I called my friend in NYC. No answer. I called his sister. She didn’t know about the attacks or where her brother was, but said something about Palestine, injustice, and the United States getting payback. My brain couldn’t handle both the conversation and the ongoing unknowns, so I got off the phone to deal with the surreality of the news reports.
We had radio, no TV, and slow internet. My daughter came downstairs to the kitchen to listen to public radio with me. We sat at the kitchen table, listening as they repeated over and over the few things they knew, until a new crazy thing would happen, and they’d try to find out what they could about that.
What do you do at a time such as that when there has never been such a time in your memory? No precedent. Do you wash the dishes? Do you dare leave the room to start a load of laundry? Do you cry? When do you cry?
My daughter, a bit of a hypochondriac at that point in her life, went and got her Merck Manual and set it on the kitchen table.
“So, based on my symptoms, I’ve narrowed down my diagnosis to one of four things.”
“Oh yeah? What are they?”
“Brain Cancer, Hypothyroidism, Multiple Sclerosis, and… umm… what was the fourth?”
“I don’t know.
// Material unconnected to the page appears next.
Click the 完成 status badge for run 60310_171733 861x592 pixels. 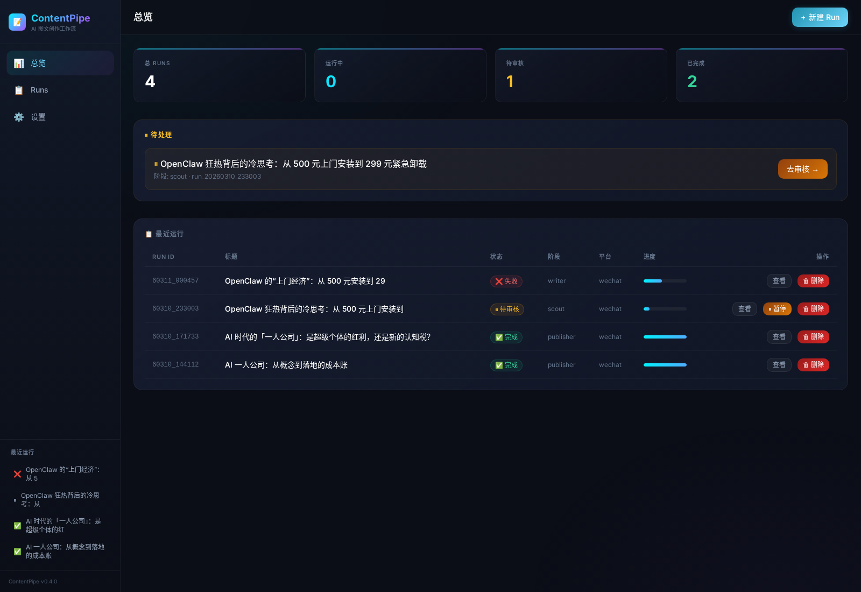point(506,337)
You’re the expert with the manual. What are your symptoms again?”
She listed off a string of aches, issues and dysfunctions. We paged through the manual, looking for the cause. The radio kept playing as we found possibly fatal diseases, each one worse than the one before. We started to laugh. We couldn’t stop. We laughed and laughed until we could cry.
A nice thing… narrowed to microcosm, the worst we can imagine is so absurd that we must laugh before we cry.
~
“narrowed to microcosm, the worst we can imagine is so absurd that we must laugh before we cry”
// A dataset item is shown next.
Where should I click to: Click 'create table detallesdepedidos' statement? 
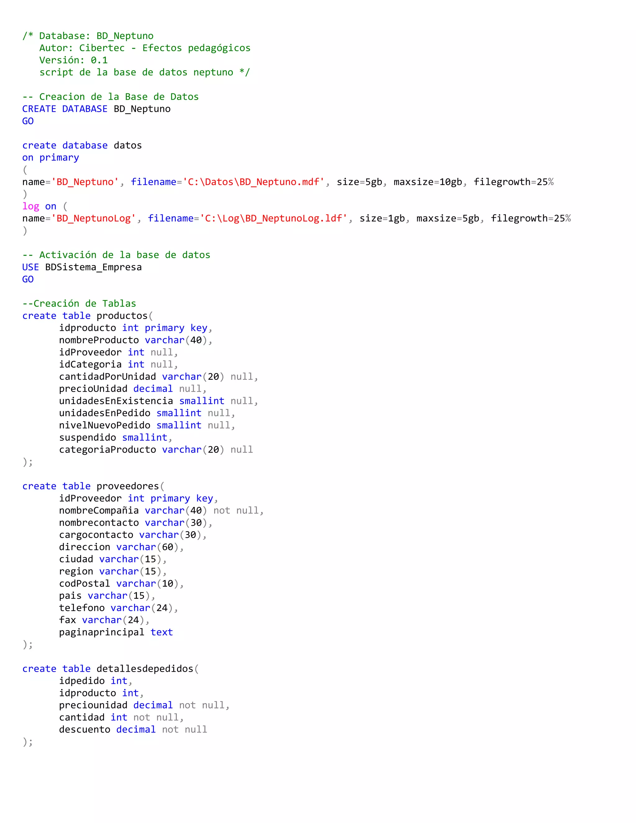point(110,669)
That may be the best definition of the human condition I’ve ever heard.
Mom-Moments. Regardless of how they began, they are forever precious.
Or as Melissa says, “Keep it in a jar forever love”
xoxo
I could picture this moment as I read…very human and touching.
Perfect. Not just you and your daughter, but also this, which captures that day to a T: “We sat at the kitchen table, listening as they repeated over and over the few things they knew, until a new crazy thing would happen, and they’d try to find out what they could about that.”
Lovely. So absurd. What else happened that day? What might have happened that was so significant in someone’s life, obliterated by the other huge event?
Damn . . . this choked me up seriously. Laughing until we cry? Why don’t I think of that more often?